The word to look for is "Enable". Report every line of the entries below that has it.

+ + + + + + +

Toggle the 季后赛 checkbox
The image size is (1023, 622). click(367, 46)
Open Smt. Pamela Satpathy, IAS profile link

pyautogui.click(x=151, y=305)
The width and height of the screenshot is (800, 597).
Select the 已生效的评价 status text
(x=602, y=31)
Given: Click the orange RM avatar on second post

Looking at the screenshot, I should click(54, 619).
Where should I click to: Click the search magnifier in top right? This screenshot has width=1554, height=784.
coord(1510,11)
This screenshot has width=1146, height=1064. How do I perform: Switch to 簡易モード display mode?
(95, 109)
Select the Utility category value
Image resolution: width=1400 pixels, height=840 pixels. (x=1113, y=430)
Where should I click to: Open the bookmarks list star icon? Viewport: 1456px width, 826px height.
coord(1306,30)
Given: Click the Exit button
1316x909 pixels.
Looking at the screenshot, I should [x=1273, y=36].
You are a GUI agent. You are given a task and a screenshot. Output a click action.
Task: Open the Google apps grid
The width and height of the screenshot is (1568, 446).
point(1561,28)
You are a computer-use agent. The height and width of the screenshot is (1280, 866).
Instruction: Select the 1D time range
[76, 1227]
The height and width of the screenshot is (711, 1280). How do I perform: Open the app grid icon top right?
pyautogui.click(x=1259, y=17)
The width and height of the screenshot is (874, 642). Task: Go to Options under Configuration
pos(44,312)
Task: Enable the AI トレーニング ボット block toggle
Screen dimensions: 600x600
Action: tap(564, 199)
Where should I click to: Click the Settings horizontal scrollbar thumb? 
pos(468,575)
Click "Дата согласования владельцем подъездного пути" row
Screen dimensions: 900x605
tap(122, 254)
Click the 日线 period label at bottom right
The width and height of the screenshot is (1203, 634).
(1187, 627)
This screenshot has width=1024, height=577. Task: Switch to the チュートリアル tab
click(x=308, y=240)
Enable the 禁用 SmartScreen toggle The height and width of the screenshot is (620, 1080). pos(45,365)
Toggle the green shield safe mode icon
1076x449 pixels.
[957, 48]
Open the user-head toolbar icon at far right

+ + + + + + +

Solution -
Task: Enable the AI トレーニング ボット block toggle
Enable the 禁用 SmartScreen toggle The height and width of the screenshot is (620, 1080). pos(45,365)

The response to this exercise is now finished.